Mutagenize wild-type E. coli cells, plating on rich medium at 37 degrees. When colonies come up (about 1 day), pick them and test for growth on plates at 22 degrees. Most will grow, but the ones that do not are cold-sensitive mutants. They could have a mutation in any number of important genes, such as those for DNA polymerase, RNA polymerase, components of the ribosome, lipid synthesis, outer membrane assembly, cell division, etc. You need to find the subset of mutants that dies at 22 degrees because of cell division defect. One approach is
to take each cold-sensitive mutant and grow it in broth at 37 degrees to early exponential phase, then shift the tube to 22 degrees and continue growth for several more hours. Finally, examine the culture in the microscope–the mutants
you are interested in will appear as long filaments with regularly-spaced nucleoids (you will need a stain such as DAPI to see the nucleoids). [Mutants with defects in other processes like DNA synthesis or protein synthesis will simply stop growing at 22°C without any striking change in cell size or shape.]

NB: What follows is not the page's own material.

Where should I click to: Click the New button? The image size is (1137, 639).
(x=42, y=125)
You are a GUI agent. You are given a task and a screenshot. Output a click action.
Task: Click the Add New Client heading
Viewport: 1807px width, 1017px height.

Using this approach you discover a new gene. How will you determine whether the protein it encodes is localized to the division site?
A fusion of the new gene to gfp can be used to determine where the protein goes in the cell. You are hoping to see a fluorescent stripe across the middle of the cell.
What are thought to be the functions of FtsZ and FtsI (a PBP)?
FtsZ (a) recruits other Fts proteins to the division site and (b) guides synthesis of septal peptidoglycan by a process called treadmilling. FtsI is a transpeptidase needed for synthesis (cross-linking) of septal peptidoglycan. FtsI works together
with FtsW, a transglycosylase that polymerizes the NAG-NAM units.
FtsZ is used for division of plant chloroplasts, but not for division of plant cells. What is the evolutionary rationale for this finding?
The chloroplast is derived from a symbiotic relationship with cyanobacteria, so the chloroplast is in many ways very bacterial in its molecular properties. As one example, the chloroplast retains a bacterial division apparatus. The evolutionary origin of the plant cells (the source of the nuclear genome) is not clear, but in any case, the plant cell itself is not nearly so closely related to bacteria as the chloroplast is.
What do you think would happen if you artificially overproduced AmiA and EnvC in an E. coli cell? Do you think a small molecule that strongly activates the AmiA/EnvC complex would be a good antibiotic?
AmiA and EnvC form a PG hydrolase that processes PG in the division septum to enable daughter cells to go their separate ways. Overproducing these proteins is likely to result in over-digestion of the PG, which could cause lysis. Yes, a small molecule that over-activates AmiA/EnvC is likely to kill the bacteria.